Standardized test scores are some measure of something. I'm not sure what it is having taken more than my fair share. I guess it depends on the objective. Sometimes it is a particular type of reasoning skill. But I think generally it is some ability to mimic. To learn what those before them perceive as valuable. Or what a bureaucrat believes is valuable. I realize there has to be some measurement of what we learn and I don't have the perfect answer. But many people have substantially better answers than the status quo.
Unfortunately, human creativity and ingenuity are the most valuable measure of intelligence for any career or self-fulfilling life and that cannot be measured. And if you arrogantly believe you can measure creativity and ingenuity as many do, then I have a test for you to take. If you can pass it, then I'll believe you. And if you can pass it, then you obviously knew Albert Einstein was going to change physics forever. To destroy the generally accepted beliefs of every brilliant physicist in the world at that time. The best our hallowed universities could produce. A reminder..... After graduation Einstein couldn't get a real job so he was a self-described miserable patent clerk who was in what would generally be considered a loser job for a physicist. Needless to say he wasn't even very good at it which only reinforced the perception of those who knew him that he would never be great at anything. That is, before everyone in the world of science was lapping his boots after he became the most recognizable name in the history of science. Heard that general thematic story before? Don't think that showed up on the standardized test form.

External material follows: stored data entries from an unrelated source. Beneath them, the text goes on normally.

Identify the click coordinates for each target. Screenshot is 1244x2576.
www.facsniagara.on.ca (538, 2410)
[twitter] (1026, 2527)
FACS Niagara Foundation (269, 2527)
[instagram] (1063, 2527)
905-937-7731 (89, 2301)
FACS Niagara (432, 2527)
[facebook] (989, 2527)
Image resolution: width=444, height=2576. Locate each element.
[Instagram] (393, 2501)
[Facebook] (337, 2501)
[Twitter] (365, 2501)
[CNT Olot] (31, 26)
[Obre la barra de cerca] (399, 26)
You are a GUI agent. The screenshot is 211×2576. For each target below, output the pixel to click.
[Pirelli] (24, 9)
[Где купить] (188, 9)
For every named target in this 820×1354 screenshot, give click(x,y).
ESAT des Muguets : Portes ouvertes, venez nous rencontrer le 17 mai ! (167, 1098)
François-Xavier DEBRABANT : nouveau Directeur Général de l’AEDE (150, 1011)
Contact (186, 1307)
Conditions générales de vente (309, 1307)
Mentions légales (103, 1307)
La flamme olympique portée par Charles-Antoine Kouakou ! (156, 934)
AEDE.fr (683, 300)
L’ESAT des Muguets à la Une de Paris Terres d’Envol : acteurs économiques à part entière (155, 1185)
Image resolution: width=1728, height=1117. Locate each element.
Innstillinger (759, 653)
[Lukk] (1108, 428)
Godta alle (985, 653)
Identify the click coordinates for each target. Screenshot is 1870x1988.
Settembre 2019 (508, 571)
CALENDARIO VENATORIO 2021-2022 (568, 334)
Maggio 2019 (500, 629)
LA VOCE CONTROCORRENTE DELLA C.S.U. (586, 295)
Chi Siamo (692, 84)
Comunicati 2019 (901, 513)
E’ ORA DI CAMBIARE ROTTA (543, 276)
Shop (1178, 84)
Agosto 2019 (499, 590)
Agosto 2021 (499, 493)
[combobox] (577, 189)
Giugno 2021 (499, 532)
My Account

That Americans are now in a mad rush to send their young children to cram-like schools, a reactionary response to the perceived success of a concept entrenched in Asian culture perpetuated by marching morons like Thomas Friedman in his book The World is Flat. This dynamic of pushing our children into this type of educational dynamic is one of the greatest tragedies of our day. One that is completely and fatally flawed. Parents are simply filling their children's heads with the requests of the leviathan rather than encouraging development of free thought, free will, self determination and creativity. Ideals that truly define a great society. Not reciting the government's sanitized view of history or solving a quadratic equation.
I actually believed this bulloney when I took my first job after college. I was a little puppy dog with my willing ego lapping it all up. Of course, they didn't know I hacked my college records file and changed all of those one-legged A's (F's) into two-legged A's. For God's sake I'm kidding so I don't need some minion from the Department of Homeland Security contacting me about my act of terror. I am allowed to still tell jokes aren't I? Just making sure that the thought police haven't outlawed that one. Yes I realize terrorism is a serious issue. So go find them. I passed my last psych exam. (Those don't seem to work so well either.)
Anyway, McKinsey is close to being punted off of my blog link list for the ridiculousness that often graces the McKinsey Quarterly over the last few years. They are on the wrong side of so many macro issues that I feel like I am often reading propaganda. That is likely to bite them in the future as it will Government Sachs.